Though since the search engine doesn't really apply much in terms of domain authority, this doesn't rank very highly, the websites that talk about Ezra Klein rank higher.

[1] https://marginalia-search.com/search?query=site%3Anytimes.co...

marginalia_nu•3mo ago
The point of Marginalia Search, as far as there is one, is mostly to complement the bigger search engines by providing tools to find obscure stuff that's drowned out elsewhere, mostly by offering a bunch of filters.

It's not a google replacement, and if you already know what you're looking for then it's probably not the right tool.

Maybe you're looking for mechanical keyboard discussions, then maybe a search for "mechanical keyboard" in the Blogs or Forums filters will provide results you are into.

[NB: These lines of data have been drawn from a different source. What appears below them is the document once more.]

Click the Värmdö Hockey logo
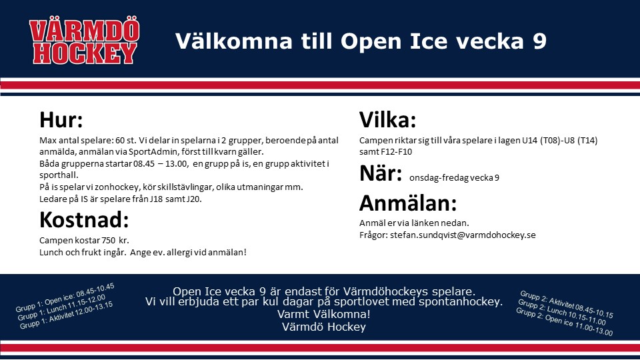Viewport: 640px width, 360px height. [85, 40]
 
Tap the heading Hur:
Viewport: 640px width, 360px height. [61, 120]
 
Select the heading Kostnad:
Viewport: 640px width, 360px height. [84, 220]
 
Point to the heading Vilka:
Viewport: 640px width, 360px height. [388, 120]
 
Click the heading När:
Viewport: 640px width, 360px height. [381, 173]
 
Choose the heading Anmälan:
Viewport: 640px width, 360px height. [408, 203]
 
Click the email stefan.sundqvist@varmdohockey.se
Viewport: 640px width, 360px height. [463, 235]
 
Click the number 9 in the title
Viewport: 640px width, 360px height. [539, 41]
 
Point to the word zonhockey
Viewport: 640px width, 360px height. [117, 187]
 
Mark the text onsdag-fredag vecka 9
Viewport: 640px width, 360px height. [454, 178]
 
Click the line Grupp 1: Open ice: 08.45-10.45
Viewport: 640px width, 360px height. [65, 297]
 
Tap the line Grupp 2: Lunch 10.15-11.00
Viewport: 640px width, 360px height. [561, 312]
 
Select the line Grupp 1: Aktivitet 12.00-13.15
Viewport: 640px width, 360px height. [66, 315]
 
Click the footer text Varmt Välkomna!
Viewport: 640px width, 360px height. [324, 314]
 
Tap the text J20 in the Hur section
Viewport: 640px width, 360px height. [194, 199]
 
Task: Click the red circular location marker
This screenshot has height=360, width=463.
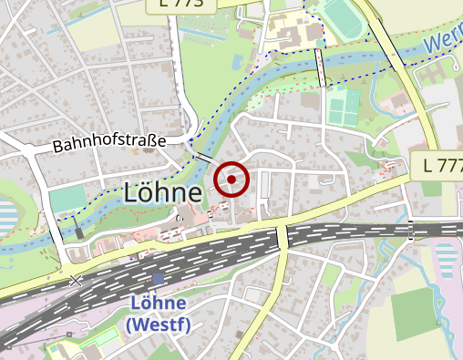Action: click(232, 180)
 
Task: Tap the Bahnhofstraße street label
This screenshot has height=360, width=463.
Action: click(108, 143)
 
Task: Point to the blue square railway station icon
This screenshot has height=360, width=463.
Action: click(159, 278)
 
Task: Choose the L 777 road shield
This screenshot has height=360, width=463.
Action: click(444, 166)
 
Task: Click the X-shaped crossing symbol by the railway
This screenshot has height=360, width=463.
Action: click(76, 281)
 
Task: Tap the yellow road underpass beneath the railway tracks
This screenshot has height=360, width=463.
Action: click(283, 236)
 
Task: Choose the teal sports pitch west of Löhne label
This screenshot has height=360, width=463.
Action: click(65, 198)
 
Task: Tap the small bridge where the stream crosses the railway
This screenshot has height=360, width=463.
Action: click(411, 229)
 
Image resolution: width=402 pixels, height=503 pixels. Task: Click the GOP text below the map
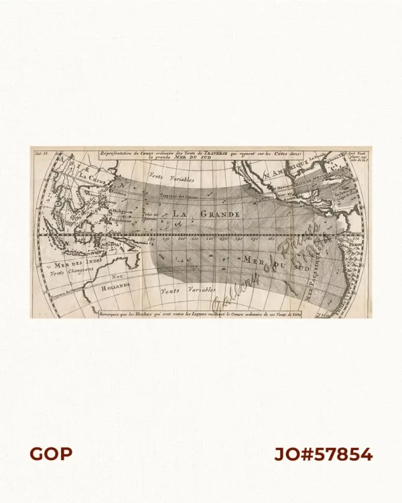50,454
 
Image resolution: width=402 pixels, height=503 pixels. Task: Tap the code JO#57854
323,454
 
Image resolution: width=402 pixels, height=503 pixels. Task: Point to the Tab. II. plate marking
39,154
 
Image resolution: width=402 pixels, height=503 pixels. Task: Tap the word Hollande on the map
115,286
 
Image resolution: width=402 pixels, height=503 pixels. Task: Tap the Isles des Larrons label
152,215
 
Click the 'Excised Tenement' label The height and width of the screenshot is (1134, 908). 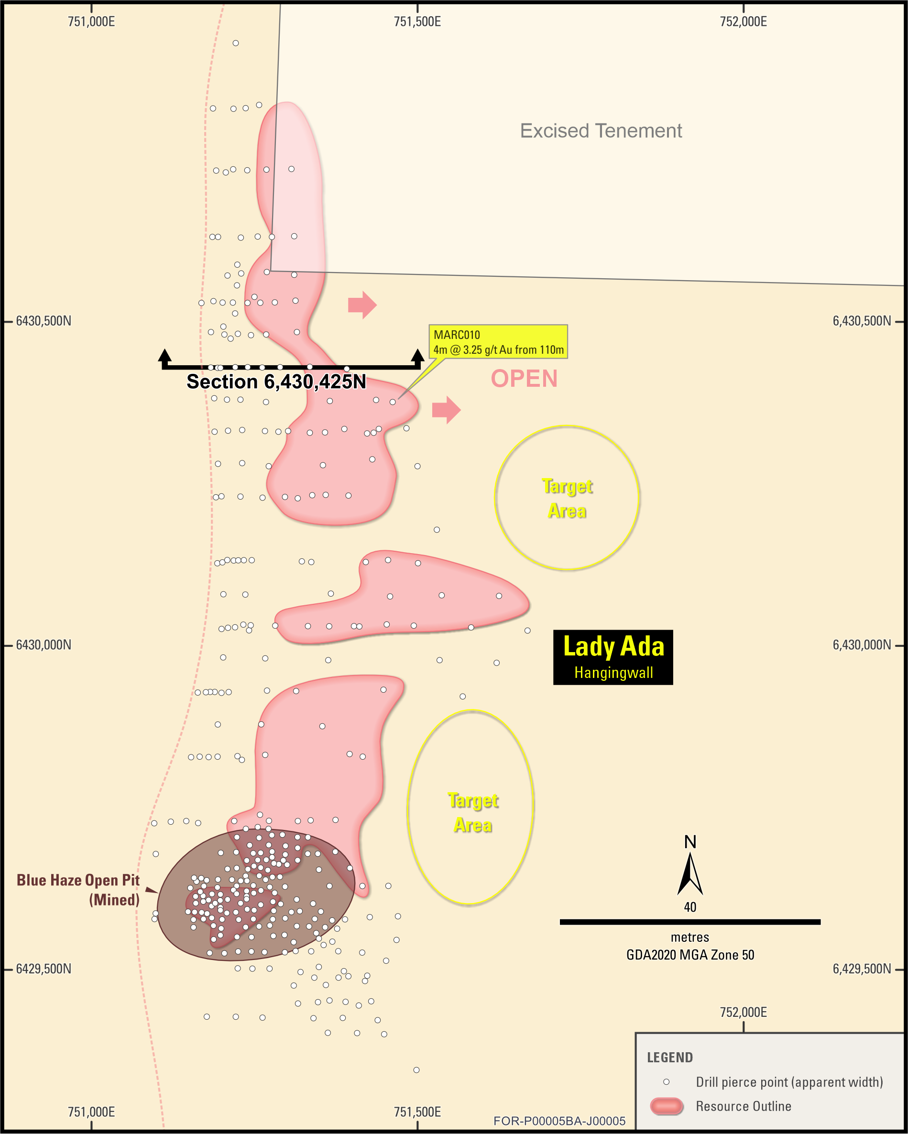[x=601, y=131]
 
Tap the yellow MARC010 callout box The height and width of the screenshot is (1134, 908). [x=498, y=342]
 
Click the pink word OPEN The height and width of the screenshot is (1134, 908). [x=524, y=379]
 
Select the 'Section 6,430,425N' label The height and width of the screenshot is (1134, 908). [x=276, y=382]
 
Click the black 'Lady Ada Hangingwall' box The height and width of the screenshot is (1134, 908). [x=613, y=657]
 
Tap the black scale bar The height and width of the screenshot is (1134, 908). [x=689, y=922]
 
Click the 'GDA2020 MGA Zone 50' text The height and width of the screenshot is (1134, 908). [x=689, y=955]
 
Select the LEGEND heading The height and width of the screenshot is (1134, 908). [x=670, y=1057]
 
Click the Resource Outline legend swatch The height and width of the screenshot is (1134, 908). [x=667, y=1107]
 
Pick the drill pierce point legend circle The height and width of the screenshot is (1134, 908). [x=666, y=1082]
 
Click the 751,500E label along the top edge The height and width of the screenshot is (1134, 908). [x=417, y=22]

It's also pretty good at unearthing weird stuff. Say you want to read up on Jack Parsons[3], that Jet Propulsion Lab guy who dabbled in occultism, fell in with Alistair Crowley and then got scammed out of his wealth by L Ron Hubbard, and finally blew himself up, well that is the sort of topic Marginalia Search generally excels at.

[1] https://marginalia-search.com/search?query=mechanical+keyboa...

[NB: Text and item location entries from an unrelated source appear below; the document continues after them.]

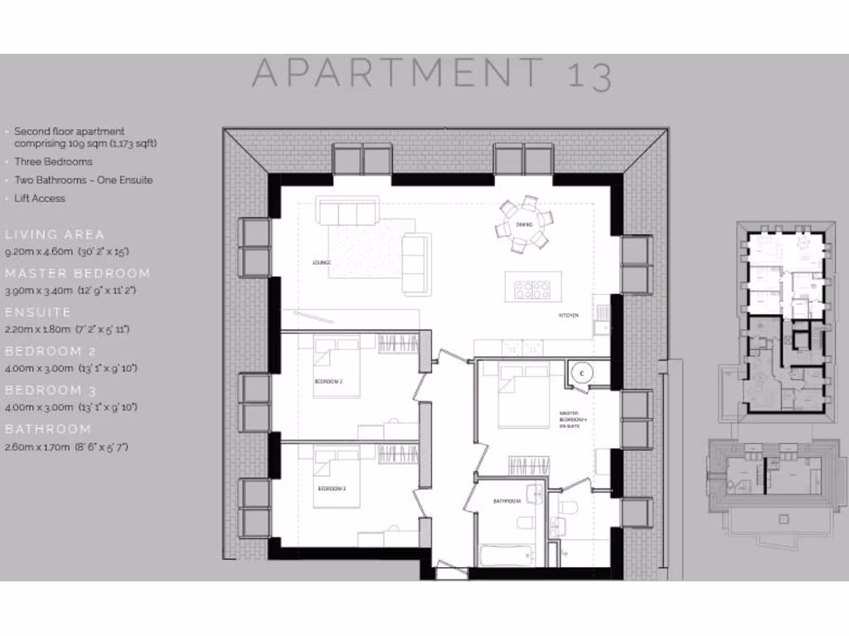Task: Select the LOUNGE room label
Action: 322,263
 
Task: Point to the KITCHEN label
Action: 567,316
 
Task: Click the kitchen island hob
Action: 532,288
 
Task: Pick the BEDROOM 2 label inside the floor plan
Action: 328,382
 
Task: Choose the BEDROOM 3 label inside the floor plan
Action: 332,489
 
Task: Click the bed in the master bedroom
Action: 523,396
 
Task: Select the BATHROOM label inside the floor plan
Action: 506,501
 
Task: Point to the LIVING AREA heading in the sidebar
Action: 55,234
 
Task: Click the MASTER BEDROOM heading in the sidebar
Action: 78,273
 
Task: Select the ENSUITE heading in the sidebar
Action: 38,312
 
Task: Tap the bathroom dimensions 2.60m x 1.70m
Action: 66,447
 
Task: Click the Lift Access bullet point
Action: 39,199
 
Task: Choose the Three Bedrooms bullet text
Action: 53,162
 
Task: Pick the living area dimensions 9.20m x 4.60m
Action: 67,251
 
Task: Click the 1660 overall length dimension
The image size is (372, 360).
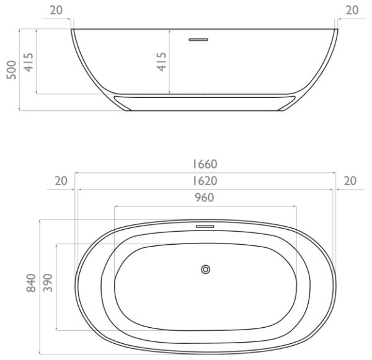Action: [x=205, y=164]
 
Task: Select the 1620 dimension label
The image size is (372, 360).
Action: [x=205, y=181]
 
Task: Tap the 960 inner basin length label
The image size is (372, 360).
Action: [x=205, y=198]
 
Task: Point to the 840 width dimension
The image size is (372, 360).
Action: [x=31, y=283]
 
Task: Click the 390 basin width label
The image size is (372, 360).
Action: [x=48, y=283]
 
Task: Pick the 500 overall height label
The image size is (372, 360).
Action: [x=11, y=70]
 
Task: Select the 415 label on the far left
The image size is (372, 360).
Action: [x=29, y=62]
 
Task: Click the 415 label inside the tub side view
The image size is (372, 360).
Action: [x=161, y=62]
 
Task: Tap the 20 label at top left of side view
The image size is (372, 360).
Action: [x=56, y=10]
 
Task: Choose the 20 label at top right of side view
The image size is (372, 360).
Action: [x=352, y=10]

[2] https://marginalia-search.com/search?query=mechanical+keyboa...

[3] https://marginalia-search.com/search?query=Jack+Parsons&prof...

iamnothere•3mo ago
It’s for finding results that are less common or more unlikely to appear on other engines, so your results make sense. Why would you need yet another link to an NYT article? That space is crowded. Every engine will find it.

Where it particularly shines is finding highly specific results that get buried in other search engines. Some topics (particularly topics of high commercial interest) have become impossible to research on mainstream search engines. Marginalia will actually find informative articles about these topics rather than page after page of product results and spam.

It may not be useful to you if you’re not a researcher, writer, or someone who often needs to dig deeply into subjects beyond the level of common knowledge.

atombender•3mo ago
> Thankfully the BM-25 model used in ranking is robust to this, as it relies on live data from the index itself.

I'm confused by this. TD-IDF incorporates the term frequency (the IDF part), which search engines precompute for the index as a whole. But so does BM25; its IDF formula is slightly different, but also relies on term frequencies. What's the difference?

marginalia_nu•3mo ago
The index has the most up-to-date term frequency information, but it is logistically inacessible, and it's not really practical to interrogate it when extracting keywords (as you need this information for 100 billion terms), so a somewhat stale version is kept in memory instead and used in that process.

When searching, doing BM25, it is a lot more accessible as you already fetch that information indirectly as part of looking up the documents lists, and this is typically only done up to about a dozen times per query.